Exercise task
Update the lines from the one containing "Image resolution: width=620" through the one containing "pyautogui.click(x=214, y=100)", inclusive, by replacing "filter" with "condition" and keeping everything else unchanged. Return only those lines, leaving out the pictures.

Material provided
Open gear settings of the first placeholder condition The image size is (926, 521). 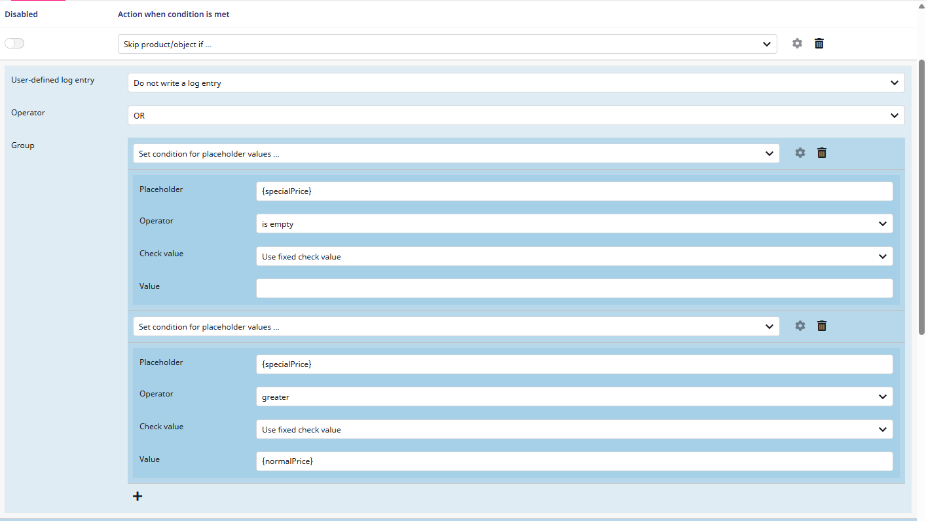pos(800,153)
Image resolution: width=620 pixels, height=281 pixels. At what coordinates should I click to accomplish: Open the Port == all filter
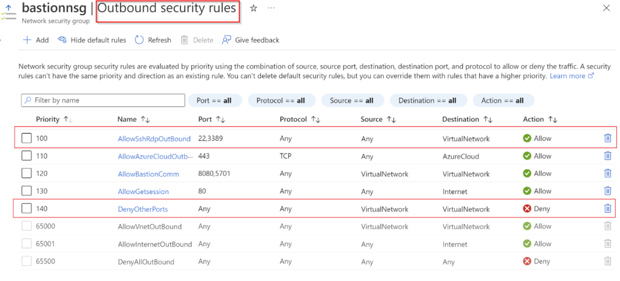pyautogui.click(x=214, y=100)
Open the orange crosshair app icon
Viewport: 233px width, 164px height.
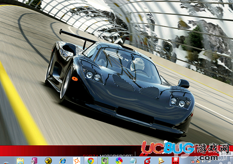click(77, 161)
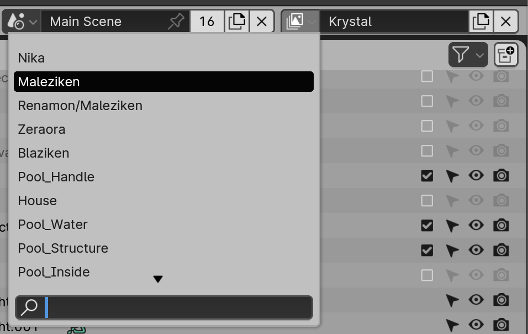Click the scene search input field
The height and width of the screenshot is (334, 528).
[x=177, y=307]
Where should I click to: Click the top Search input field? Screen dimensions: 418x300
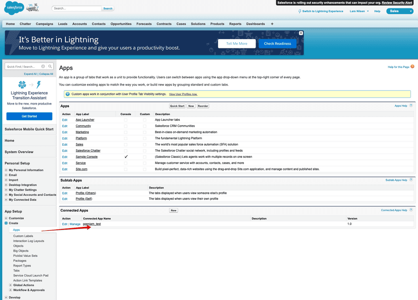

Solution
Image resolution: width=620 pixels, height=281 pixels. At what coordinates should I click to accomplish: Open the Port == all condition
pyautogui.click(x=214, y=100)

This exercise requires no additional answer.